Re: NFS server fail-over - how do you do it?

2004-06-01 Thread Andrea Venturoli
** Reply to note from adp [EMAIL PROTECTED] Mon, 31 May 2004 12:33:24 -0500


 I was thinking that 
 since NFS is udp-based, that if the primary NFS server failed, and the 
 secondary assumed the primary NFS server's IP address, that things would at 
 least return to normal (of course, any writes that had been in progress 
 would fail horribly). That doesn't seem to be the case. During a test we 
 killed the main NFS server and brought up the NFS IP as an alias on the 
 backup. Didn't work. Has anyone tried anything like this?

The idea makes me shiver, as I'm quite sure there would be data losses.

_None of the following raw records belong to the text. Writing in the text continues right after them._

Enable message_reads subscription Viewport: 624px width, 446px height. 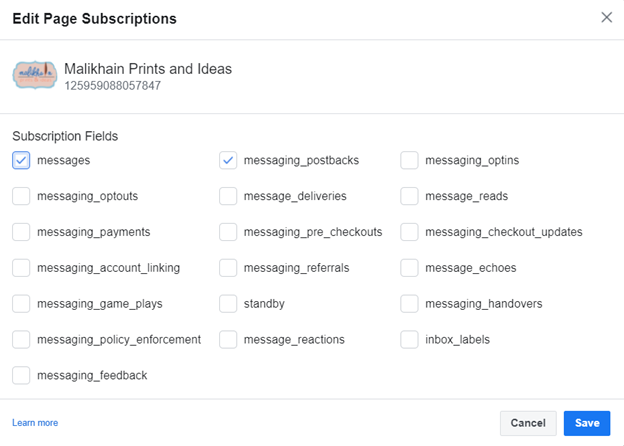coord(409,196)
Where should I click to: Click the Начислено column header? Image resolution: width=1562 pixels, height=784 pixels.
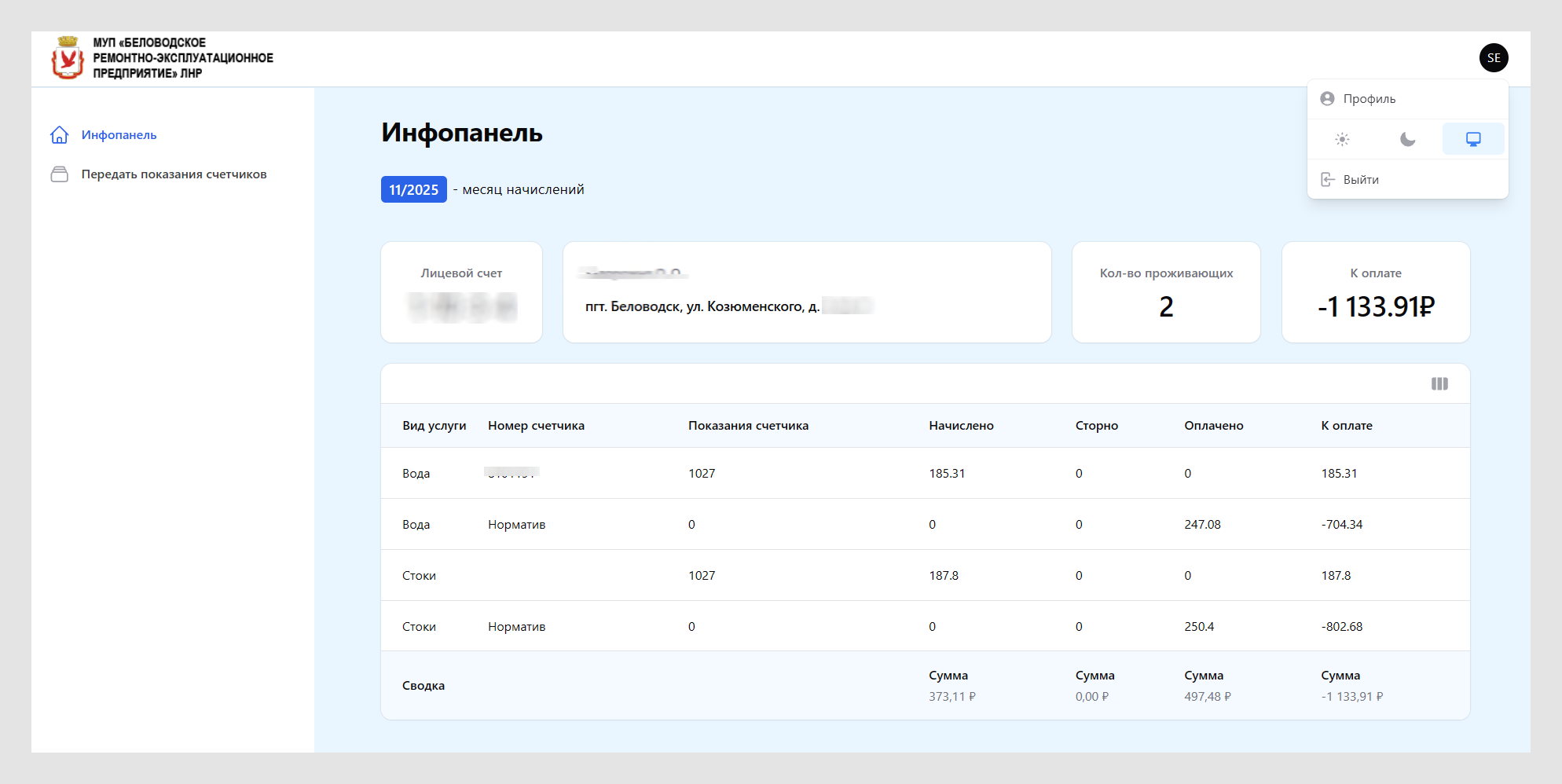coord(961,426)
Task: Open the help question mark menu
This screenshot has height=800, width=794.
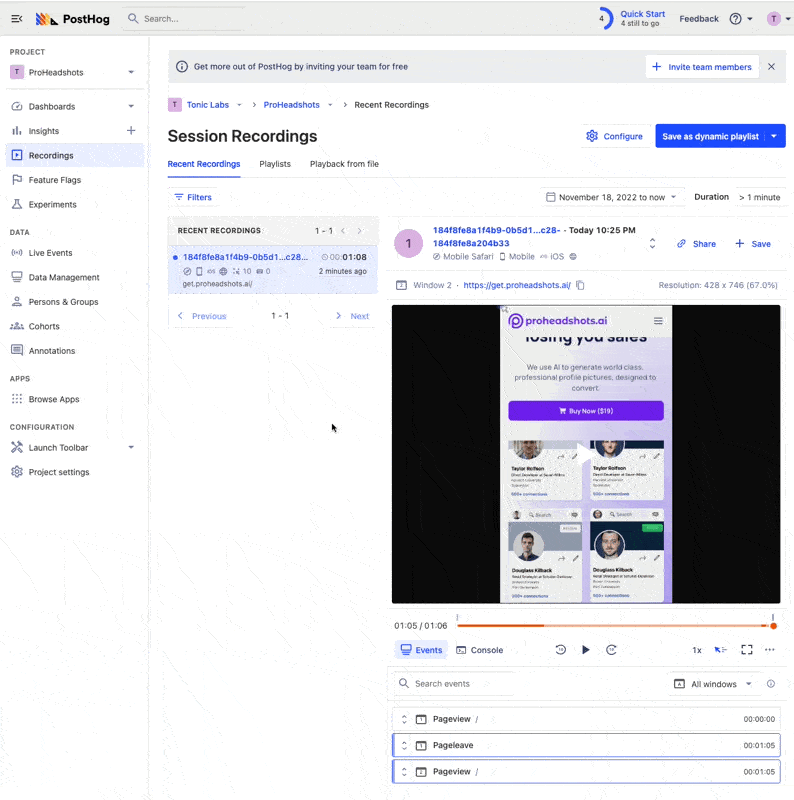Action: (736, 19)
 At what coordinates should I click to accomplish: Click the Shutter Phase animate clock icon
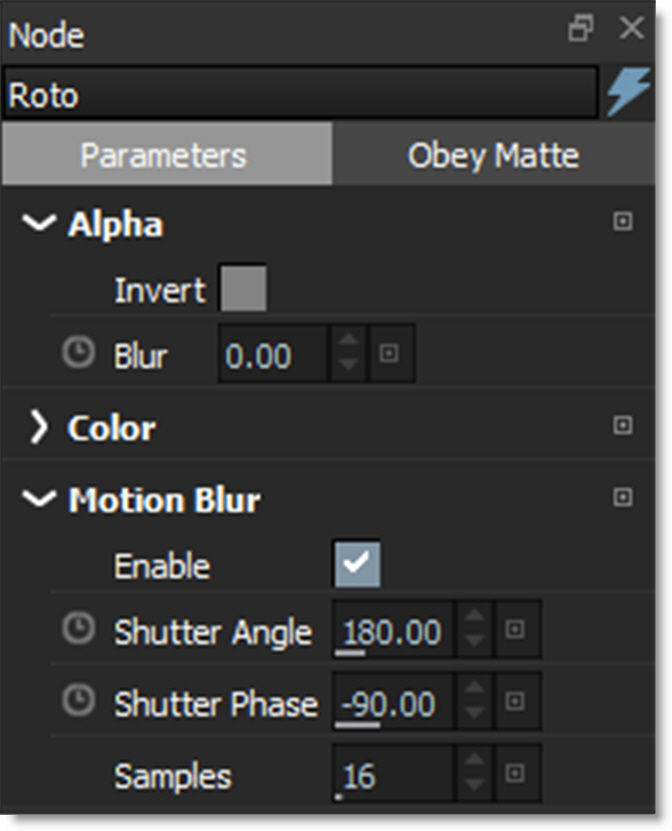[78, 702]
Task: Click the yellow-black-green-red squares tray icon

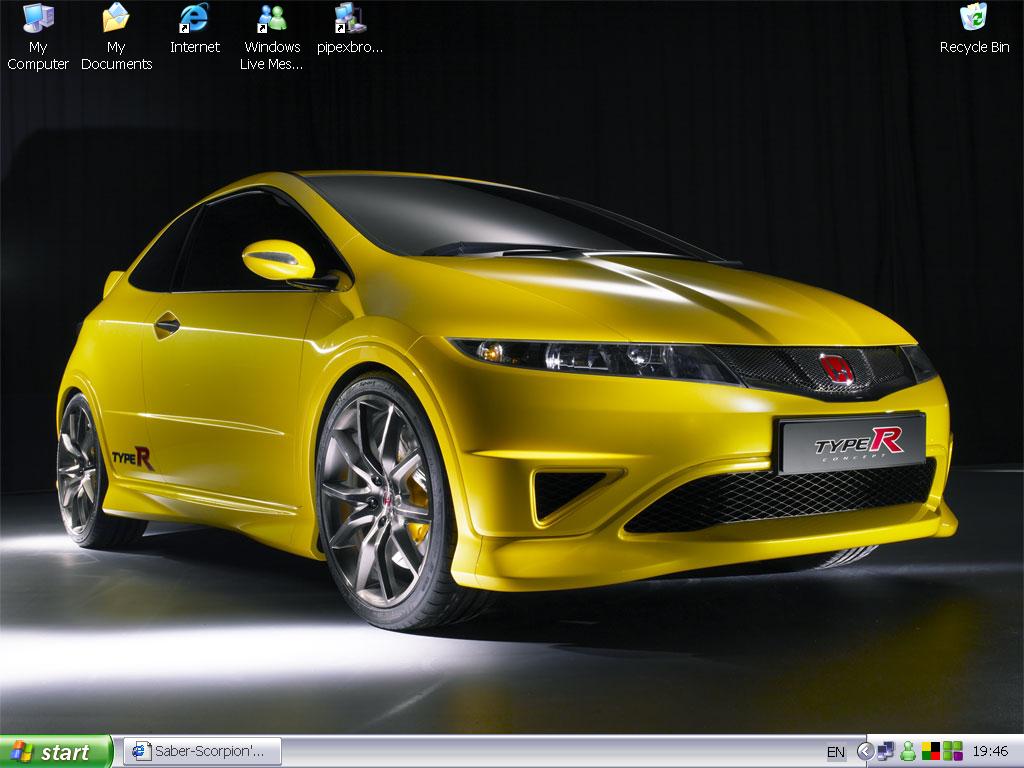Action: (930, 751)
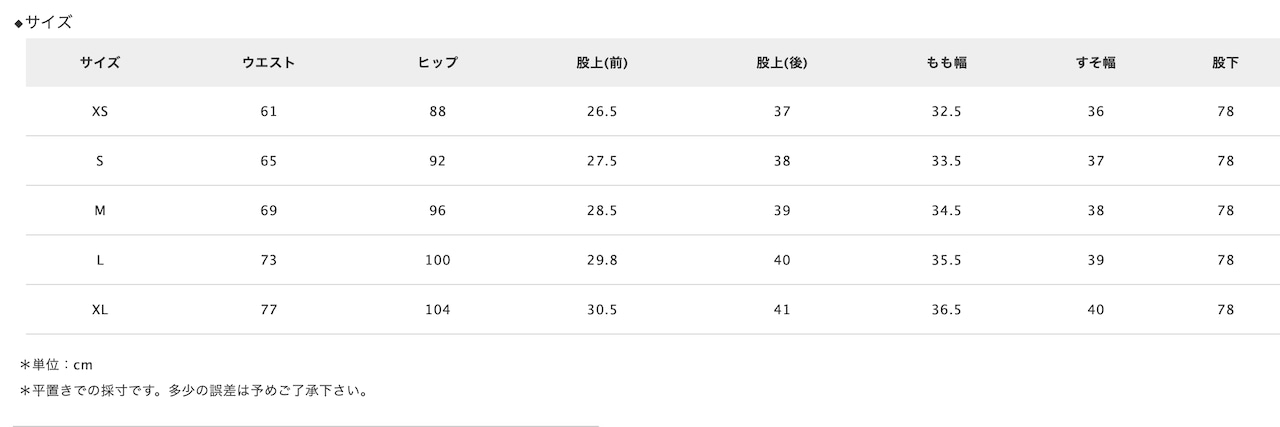Click the 平置きでの採寸 disclaimer note
This screenshot has height=427, width=1280.
[194, 390]
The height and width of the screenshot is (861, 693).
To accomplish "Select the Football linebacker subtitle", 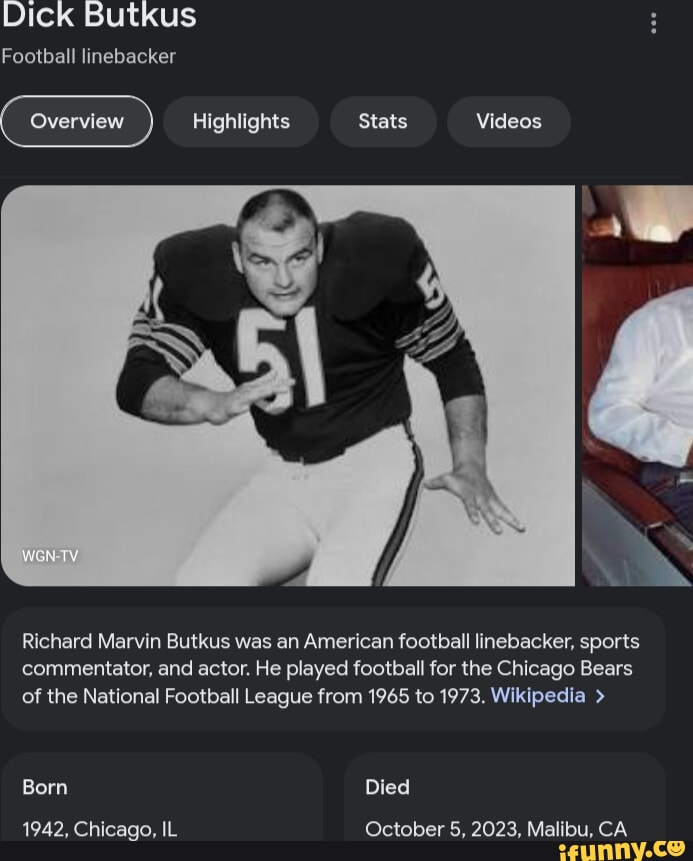I will (x=88, y=57).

However, if you are so brave... have you tried freevrrpd?

The problem might be that clients still have that IP associated with the old MAC 
address in their tables. VRRP is a
protocol designed to handel failovers that should also deal with this, by changing the 
IP *and* the MAC address of the
card.

 bye
av.


___
[EMAIL PROTECTED] mailing list
http://lists.freebsd.org/mailman/listinfo/freebsd-questions
To unsubscribe, send any mail to [EMAIL PROTECTED]


Re: NFS server fail-over - how do you do it?

2004-05-31 Thread Matthew Seaman
On Sun, May 30, 2004 at 02:43:37AM -0500, adp wrote:
 I am running a FreeBSD 4.9-REL NFS server. Once every several hours our main
 NFS server replicates everything to a backup FreeBSD NFS server. We are okay
 with the gap in time between replication. What we aren't sure about is how
 to automate the fail-over between the primary to the secondary NFS server.
 This is for a web cluster. Each client mounts several directories from the
 NFS server.
 
 Let's say that our primary NFS server dies and just goes away. What then?
 Are you periodically doing a mount or a file look-up of a mounted filesystem
 to check if your NFS server died? If so are you just unmounting and
 remounting everything using the backup NFS server?
 
 Just curious how this problem is being solved.

If you're mounting those NFS partitions read/write, then there really
isn't a good solution for this problem[1] -- you need your NFS server up
and running 24x7.

If you are NFS mounting those partitions read-only, then you can in
principle construct a fail-over system between those servers.  Some
Unix OSes let you specify a list of servers in fstab(5) (eg. Solaris)
and clients will mount from one or other of them.  Unfortunately you
can't do that with standard NFS mounts under FreeBSD.  You could try
using VRRP -- see the net/freevrrpd port for example -- but I'm not
sure how well that would work if the system failed-over in the middle
of an IO transaction.

In any case -- certainly if your NFS partitions are read/write, but
also for read-only, perhaps the best compromise is to use the
automounter amd(8) This certainly does help with the 'nightmare
filesystem' scenario, where loss of a server prevents the clients
doing anything, even rebooting cleanly.  You can create a limited and
rudimentary form of failover by using role-base hostnames in your
internal DNS -- eg nfsserv.example.com as a CNAME pointing at your
main server, and then modify the DNS when you need the failover to
occur.  It's a bit clunky and needs manual intervention, but it beats
having nothing at all.

Cheers,

Matthew 

[1] Well, I assume you haven't got the resources to set up a storage
array with multiple servers accessing the same disk sets.

-- 
Dr Matthew J Seaman MA, D.Phil.   26 The Paddocks
  Savill Way
PGP: http://www.infracaninophile.co.uk/pgpkey Marlow
Tel: +44 1628 476614  Bucks., SL7 1TH UK


pgp3LgQX3cSP5.pgp
Description: PGP signature


Re: NFS server fail-over - how do you do it?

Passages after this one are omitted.